Importantly, on the basis of their fossil mangrove occurrence database, Ellison et al. (1999) report that, statistically, there isn't any significant correlation between mangrove species-area occurrences and distance from the Indonesian/West Pacific region throughout the Tertiary. What is demonstrated, however, is that mangrove fossil occurrence shows a relativly wide-spread distribution of different mangrove taxa along the ancient Tethyan shoreline. Ellison et al. (1999) recognize that this conclusion provides testable hypotheses for relating other strongly correlated ecological aspects of mangrove environments.
This conclusion leads to their SECOND approach to interrogating mangroves....SNAILS. Turns out, mangroves have some pretty conservative associations with different gastropod taxa; in otherwords, the specific ecology and environmental stresses associated with Mangroves has also resulted in snail populations that almost always co-occur. Cooly, Ellison et al (1999) compile a fossil-occurrence database of gastropods, and compare that distribution to their fossil mangrove database!

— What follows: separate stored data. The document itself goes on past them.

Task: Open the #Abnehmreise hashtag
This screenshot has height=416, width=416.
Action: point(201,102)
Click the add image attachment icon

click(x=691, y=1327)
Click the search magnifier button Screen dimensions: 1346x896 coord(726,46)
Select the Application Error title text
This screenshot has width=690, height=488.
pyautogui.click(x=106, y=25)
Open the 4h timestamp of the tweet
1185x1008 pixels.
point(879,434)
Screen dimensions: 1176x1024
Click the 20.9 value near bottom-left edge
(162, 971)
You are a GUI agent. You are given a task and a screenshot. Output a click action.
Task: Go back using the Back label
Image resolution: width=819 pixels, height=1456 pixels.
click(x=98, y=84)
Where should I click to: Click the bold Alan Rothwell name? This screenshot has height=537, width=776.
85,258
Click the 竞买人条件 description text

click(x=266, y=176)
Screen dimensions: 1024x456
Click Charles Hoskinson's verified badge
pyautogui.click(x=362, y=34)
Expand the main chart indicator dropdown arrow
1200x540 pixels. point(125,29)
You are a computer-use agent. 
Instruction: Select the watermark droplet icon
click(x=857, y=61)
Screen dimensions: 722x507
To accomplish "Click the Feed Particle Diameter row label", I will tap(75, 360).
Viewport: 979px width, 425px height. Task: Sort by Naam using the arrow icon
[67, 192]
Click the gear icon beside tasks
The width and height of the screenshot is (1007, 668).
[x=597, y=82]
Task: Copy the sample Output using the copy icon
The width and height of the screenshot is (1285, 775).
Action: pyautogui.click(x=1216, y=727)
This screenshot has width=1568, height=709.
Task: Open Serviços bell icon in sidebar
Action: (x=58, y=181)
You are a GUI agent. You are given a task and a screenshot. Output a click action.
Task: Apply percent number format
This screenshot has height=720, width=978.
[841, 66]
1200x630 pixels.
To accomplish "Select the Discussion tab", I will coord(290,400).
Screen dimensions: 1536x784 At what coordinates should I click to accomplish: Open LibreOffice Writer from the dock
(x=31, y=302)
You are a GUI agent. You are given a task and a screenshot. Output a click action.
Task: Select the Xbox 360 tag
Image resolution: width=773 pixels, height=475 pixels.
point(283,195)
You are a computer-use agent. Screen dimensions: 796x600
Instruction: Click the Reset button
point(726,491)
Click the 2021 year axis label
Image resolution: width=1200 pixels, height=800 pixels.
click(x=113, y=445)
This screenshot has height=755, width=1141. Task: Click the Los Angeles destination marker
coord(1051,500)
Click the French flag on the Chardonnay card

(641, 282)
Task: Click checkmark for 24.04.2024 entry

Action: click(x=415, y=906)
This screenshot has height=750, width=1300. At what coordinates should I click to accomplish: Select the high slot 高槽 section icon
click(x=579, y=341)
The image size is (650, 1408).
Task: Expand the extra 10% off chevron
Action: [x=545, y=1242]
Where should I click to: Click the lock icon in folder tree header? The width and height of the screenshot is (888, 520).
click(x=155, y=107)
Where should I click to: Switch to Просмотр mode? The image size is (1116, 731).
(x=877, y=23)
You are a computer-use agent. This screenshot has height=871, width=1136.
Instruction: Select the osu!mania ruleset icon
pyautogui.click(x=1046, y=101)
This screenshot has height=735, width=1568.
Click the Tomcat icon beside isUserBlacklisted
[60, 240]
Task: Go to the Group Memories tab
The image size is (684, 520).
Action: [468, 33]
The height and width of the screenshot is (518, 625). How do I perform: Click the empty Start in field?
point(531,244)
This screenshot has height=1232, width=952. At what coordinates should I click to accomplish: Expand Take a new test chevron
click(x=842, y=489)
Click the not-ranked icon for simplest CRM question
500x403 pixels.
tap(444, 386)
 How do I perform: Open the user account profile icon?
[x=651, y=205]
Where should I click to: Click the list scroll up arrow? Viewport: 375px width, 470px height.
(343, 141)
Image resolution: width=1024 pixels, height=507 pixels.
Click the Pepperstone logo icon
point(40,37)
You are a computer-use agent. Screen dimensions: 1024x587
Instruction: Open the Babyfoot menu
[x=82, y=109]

Neat, huh? Their results are shown below, in their Figure 3:
They proceed to explore ecological "nestedness" of gastropods and mangroves through time, and do some pretty nifty statistical manipulations of the data to test whether mangroves, their gastropods, and the species-area relationships can be associated with a "center-of-origin". Ellison et al. (1999) conclude that, on the basis of the fossil distributions of both mangroves, gastropods, and the patterns of their species-area relationships, that a probable Tethyan origin, and then subsequent diversification patterns are related to tectonic reconfiguration of shorelines and continents. Neat, huh!
It's a pretty neat use of both modern biogeographic patterns as well as ancient data, and it makes me wonder what other possible insights could be mined from both this and other settings? For instance, is there anything we could learn about large-scale paleo-oceanographic circulation patterns from these paleobotanical collections? Can we see other ecosystems being strongly influenced by tectonics in this way? Can we take the fossil record of mangroves, tie it to associated mangrove-dominated depositional environments, and see any statistical patterns in stratigraphic occurrence, mangrove biogeography, and tethyan tectonics? Or how expanding out from the "taxonomic" mangroves into the "ecologic" mangroves, which have a (potentially) older fossil record? Are there any statistical patterns to be elucidated from those occurrences? Who knows!?
Regardless, mangroves are obviously pretty amazing plants, but also seem to have a geological story to tell us as well! Maybe it's time us rock-o-centric types start really thinking about some of the critter-o-centric fields, and how one can inform the other in new and exciting ways.
Duke, N.C., 1995, Genetic diversity, distributional barriers and rafting continents - more thoughts on the evolution of mangroves: Hydrobiologia, v. 295, p. 167-181.
Ellison, A.M., Farnsworth, E.J., and Merkt, R.E., 1999, Origins of mangrove ecosystems and the mangrove biodiversity anomaly: Global Ecology and Biogeography, v. 8, p. 95-115.